The return trip is shrouded in silence. Philip walks a few paces behind April through the deserted lobby, up a staircase, and down the empty, litter-strewn corridors. Every now and then, Philip considers saying something, but he doesn’t. He figures it’s probably best to let it ride right now. Let her work through it. Anything Philip says might make it worse. April walks ahead of him with the shotgun on her shoulder, looking like a tired soldier returning from a rough patrol. They reach the top floor of the accounting firm and find the gaping window, the rain blowing in past jagged, broken glass. Only a few words are spoken—“You go first” and “Watch your step”—as Philip helps her climb out and cross the rain-swept fire escape. The pounding wind and rain that lashes down on them as they shimmy across the treacherous makeshift catwalk almost feels good to Philip. It braces him and wakes him up and gives him hope that maybe he can repair whatever damage has been done here tonight with this woman.
By the time they get back to the apartment—both of them soaked to the bone, exhausted, and dazed—Philip is confident he can fix this.
Brian is in the office bedroom with Penny, putting her to sleep on her cot. Nick is in the living room, working on his map of safe zones. “Hey, how’d it go?” he asks, looking up from his papers. “You guys look like drowned rats; you find any Home Depots out there?”
“Not this time,” Philip replies, heading for the bedroom, not even pausing to take off his shoes.
April says nothing, doesn’t even meet Nick’s gaze as she heads toward the hallway.
“Look at you two,” Tara says, coming out of the kitchen with a surly expression and a lit cigarette dangling out of the corner of her mouth. “Just like I thought—a wild fucking goose chase!”
She stands there with her hands on her hips as her sister vanishes without a word into her room at the end of the hall. Tara gives Philip a look, and then storms away, following her sister.
“I’m going to bed,” Philip says flatly to Nick and then adjourns to his room.

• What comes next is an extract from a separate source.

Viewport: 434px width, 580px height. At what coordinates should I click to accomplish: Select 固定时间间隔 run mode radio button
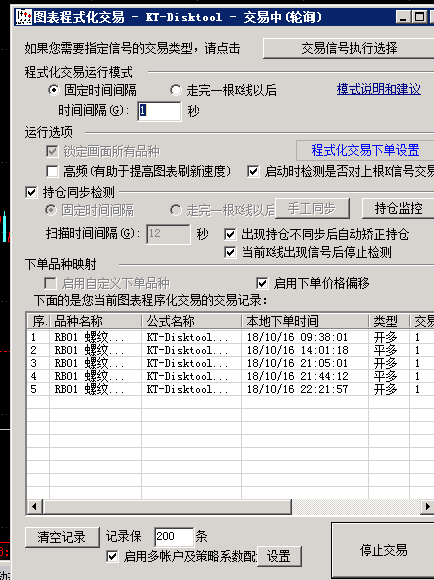[x=54, y=90]
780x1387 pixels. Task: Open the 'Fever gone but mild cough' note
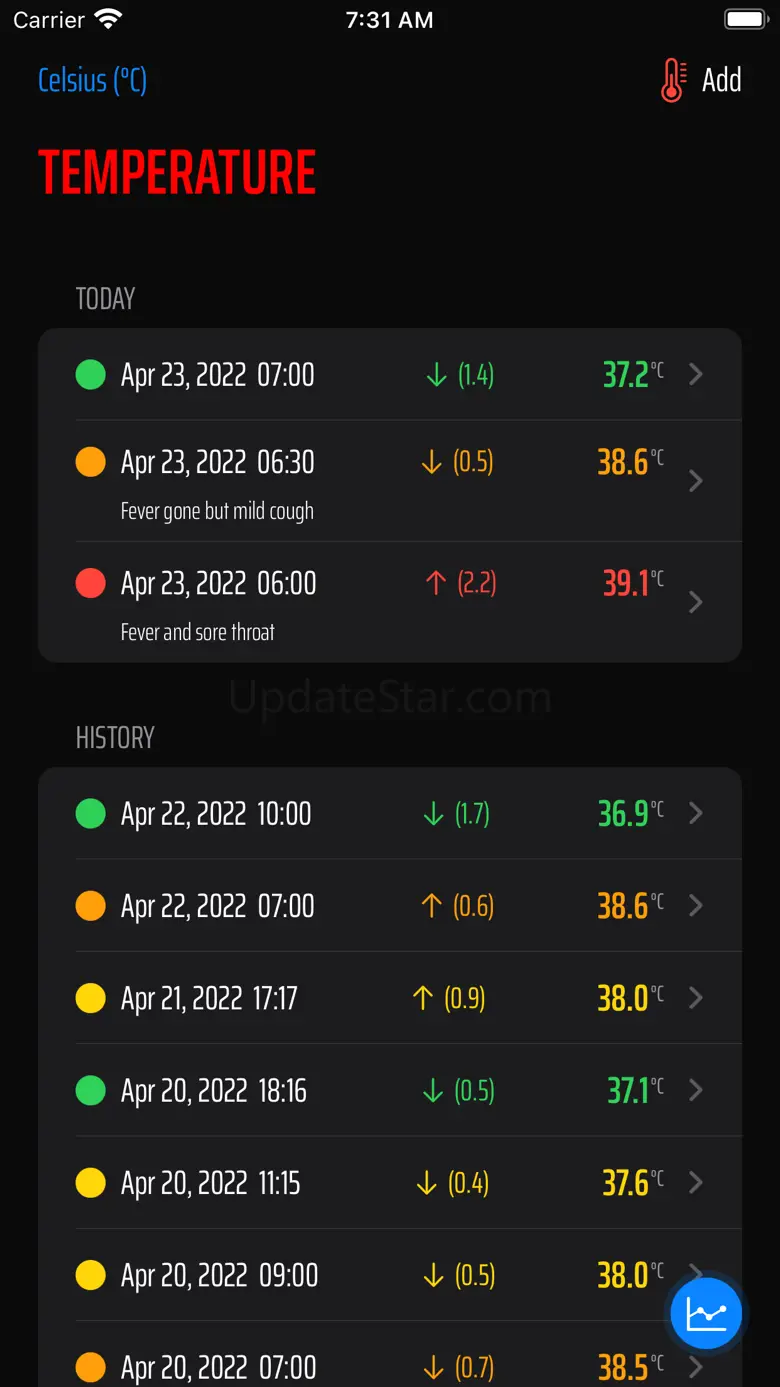(217, 511)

The next morning, Philip stirs awake just before dawn. The rain still pounds the streets outside. He can hear it drumming off the window. The room is dark and cold and dank, and smells of mold. He sits on the edge of the bed for the longest time, looking at Penny, who slumbers across the room on her cot, her tiny body all balled up in a fetal position. The half-formed memories of a dream cling to Philip’s woozy brain, as well as the sickening sensation that he doesn’t know where the nightmares end and the episode with April the previous evening begins.